## begin Excerpted text
Chandler Holt’s bluegrass and banjo obsession started with a cassette.
Long before he had an awareness of anything bluegrass music-related, he was a typical music fan absorbing what most young music fans pick up on. Led Zeppelin, The Beatles and Black Sabbath paved the way for The Grateful Dead and Phish, which paved the way for jazz, eventually opening doors to cosmic country and roots music.
But it was one cassette played in the car of John Teer, Holt’s future bandmate, that changed everything. The exact details of the cassette remain hazy in Holt’s memory; maybe it was the Tony Rice Unit, or it could have been something by The Bluegrass Album Band, which features guitar player Rice playing with banjo player J.D. Crowe. Details aside, it was that cassette that led to Holt picking up the banjo and pursuing playing in a band, which eventually led to the formation of Chatham County Line, the Raleigh, North Carolina-based quartet that will be in Durango on Tuesday at the Henry Strater Theatre.
“The cassette had Rice and Crowe on it, and that’s all that mattered to me at that point,” Holt said. “Teer said, ‘Man, you’ve got to hear this,’ and we’re riding around in his car and I’m hearing J.D. Crowe, and the next day, I bought a banjo at age 20. It went from zero to full-fledge obsession in one day.”
Holt and Teer eventually met bandmates Dave Wilson and Greg Readling, who had been playing in a country-rock band. But the acoustic music jam on the front porch mentality, matched with the stellar and picturesque songwriting of Wilson, became the dominant ideal, leading to Chatham County Line.
## end Excerpted text
## begin Rows
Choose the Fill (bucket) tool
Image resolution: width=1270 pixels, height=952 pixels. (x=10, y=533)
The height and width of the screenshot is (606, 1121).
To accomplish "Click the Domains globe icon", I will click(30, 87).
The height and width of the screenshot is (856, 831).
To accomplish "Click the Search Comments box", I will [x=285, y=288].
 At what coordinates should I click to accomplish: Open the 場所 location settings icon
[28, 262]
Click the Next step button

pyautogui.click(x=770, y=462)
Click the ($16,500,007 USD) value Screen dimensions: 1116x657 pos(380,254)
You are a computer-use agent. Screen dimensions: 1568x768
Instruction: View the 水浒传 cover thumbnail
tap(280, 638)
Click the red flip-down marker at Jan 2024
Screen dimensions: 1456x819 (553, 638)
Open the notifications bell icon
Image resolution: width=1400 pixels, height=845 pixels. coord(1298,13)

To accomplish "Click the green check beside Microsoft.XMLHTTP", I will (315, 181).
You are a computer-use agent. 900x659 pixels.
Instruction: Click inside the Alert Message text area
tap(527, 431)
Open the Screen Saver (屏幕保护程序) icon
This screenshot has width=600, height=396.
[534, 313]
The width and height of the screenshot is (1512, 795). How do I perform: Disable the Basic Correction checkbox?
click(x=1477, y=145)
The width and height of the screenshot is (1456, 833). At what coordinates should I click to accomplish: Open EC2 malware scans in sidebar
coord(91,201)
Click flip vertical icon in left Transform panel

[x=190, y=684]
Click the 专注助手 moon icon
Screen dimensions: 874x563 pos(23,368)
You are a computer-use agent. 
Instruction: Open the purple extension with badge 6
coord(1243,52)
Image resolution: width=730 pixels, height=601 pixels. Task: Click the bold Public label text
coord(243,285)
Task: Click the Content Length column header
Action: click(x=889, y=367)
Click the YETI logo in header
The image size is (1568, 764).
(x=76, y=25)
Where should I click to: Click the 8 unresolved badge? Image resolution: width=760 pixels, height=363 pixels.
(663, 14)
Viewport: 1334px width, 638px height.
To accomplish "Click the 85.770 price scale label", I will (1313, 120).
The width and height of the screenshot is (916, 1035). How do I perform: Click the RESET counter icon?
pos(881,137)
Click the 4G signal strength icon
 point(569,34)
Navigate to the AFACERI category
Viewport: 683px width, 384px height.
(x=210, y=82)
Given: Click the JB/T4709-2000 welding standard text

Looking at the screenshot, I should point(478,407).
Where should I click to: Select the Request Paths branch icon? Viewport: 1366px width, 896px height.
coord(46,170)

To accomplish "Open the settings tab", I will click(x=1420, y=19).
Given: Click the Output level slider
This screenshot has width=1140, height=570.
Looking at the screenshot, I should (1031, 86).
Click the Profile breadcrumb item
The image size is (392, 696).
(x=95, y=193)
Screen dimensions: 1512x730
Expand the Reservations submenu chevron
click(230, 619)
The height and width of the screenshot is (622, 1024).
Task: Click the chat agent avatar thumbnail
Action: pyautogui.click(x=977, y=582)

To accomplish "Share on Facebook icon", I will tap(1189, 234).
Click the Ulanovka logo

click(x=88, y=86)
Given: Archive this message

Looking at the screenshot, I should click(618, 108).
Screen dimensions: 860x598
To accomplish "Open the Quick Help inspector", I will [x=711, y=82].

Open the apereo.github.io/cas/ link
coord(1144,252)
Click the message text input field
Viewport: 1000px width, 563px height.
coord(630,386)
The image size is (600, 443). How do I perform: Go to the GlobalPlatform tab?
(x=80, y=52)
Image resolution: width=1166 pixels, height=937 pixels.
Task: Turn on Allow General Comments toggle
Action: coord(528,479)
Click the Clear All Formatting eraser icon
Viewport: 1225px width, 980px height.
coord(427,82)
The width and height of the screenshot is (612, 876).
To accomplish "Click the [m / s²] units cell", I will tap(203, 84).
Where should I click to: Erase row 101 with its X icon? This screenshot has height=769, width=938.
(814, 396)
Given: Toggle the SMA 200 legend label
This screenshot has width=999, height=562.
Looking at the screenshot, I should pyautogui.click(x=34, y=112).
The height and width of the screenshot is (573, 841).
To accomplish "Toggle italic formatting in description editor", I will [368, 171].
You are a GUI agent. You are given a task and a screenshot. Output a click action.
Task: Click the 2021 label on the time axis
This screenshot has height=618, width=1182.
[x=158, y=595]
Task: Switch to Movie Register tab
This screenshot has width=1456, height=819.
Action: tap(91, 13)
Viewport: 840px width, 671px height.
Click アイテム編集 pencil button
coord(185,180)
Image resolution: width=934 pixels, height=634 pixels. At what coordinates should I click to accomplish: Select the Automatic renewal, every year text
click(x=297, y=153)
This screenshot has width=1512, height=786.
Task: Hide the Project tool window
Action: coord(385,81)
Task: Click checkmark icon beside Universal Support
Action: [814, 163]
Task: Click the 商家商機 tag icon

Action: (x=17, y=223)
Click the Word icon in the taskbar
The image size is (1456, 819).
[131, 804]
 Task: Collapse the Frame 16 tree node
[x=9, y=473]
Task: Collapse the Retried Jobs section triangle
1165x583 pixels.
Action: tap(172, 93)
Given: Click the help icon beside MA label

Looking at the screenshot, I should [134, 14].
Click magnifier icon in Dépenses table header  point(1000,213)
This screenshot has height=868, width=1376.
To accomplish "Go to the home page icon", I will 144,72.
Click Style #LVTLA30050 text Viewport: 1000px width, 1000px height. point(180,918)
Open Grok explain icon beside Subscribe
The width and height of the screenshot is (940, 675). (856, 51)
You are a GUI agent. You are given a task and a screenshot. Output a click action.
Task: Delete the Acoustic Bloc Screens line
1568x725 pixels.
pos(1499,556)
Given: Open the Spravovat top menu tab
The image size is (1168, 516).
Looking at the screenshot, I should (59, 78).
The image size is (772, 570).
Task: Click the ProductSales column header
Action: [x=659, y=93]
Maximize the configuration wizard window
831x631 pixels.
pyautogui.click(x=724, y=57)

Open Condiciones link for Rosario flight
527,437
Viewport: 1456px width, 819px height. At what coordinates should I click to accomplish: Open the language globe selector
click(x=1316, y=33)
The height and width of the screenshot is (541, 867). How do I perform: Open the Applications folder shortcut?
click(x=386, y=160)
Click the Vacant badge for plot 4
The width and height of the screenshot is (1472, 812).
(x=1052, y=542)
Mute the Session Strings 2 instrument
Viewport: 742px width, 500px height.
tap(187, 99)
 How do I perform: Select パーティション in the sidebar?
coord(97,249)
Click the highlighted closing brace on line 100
## end Rows
▸ Short task A
Copy everything from "But it was one" down to "Henry Strater Theatre." in the Chatham County Line profile, switching "cassette" to "tape".
▸ Short task B
According to the Chatham County Line profile, at what age did Holt buy a banjo?
The listing comes from a separate source, unrelated to the Chatham County Line profile.

▸ Written solution A
But it was one tape played in the car of John Teer, Holt’s future bandmate, that changed everything. The exact details of the tape remain hazy in Holt’s memory; maybe it was the Tony Rice Unit, or it could have been something by The Bluegrass Album Band, which features guitar player Rice playing with banjo player J.D. Crowe. Details aside, it was that tape that led to Holt picking up the banjo and pursuing playing in a band, which eventually led to the formation of Chatham County Line, the Raleigh, North Carolina-based quartet that will be in Durango on Tuesday at the Henry Strater Theatre.

▸ Written solution B
He bought a banjo at age 20.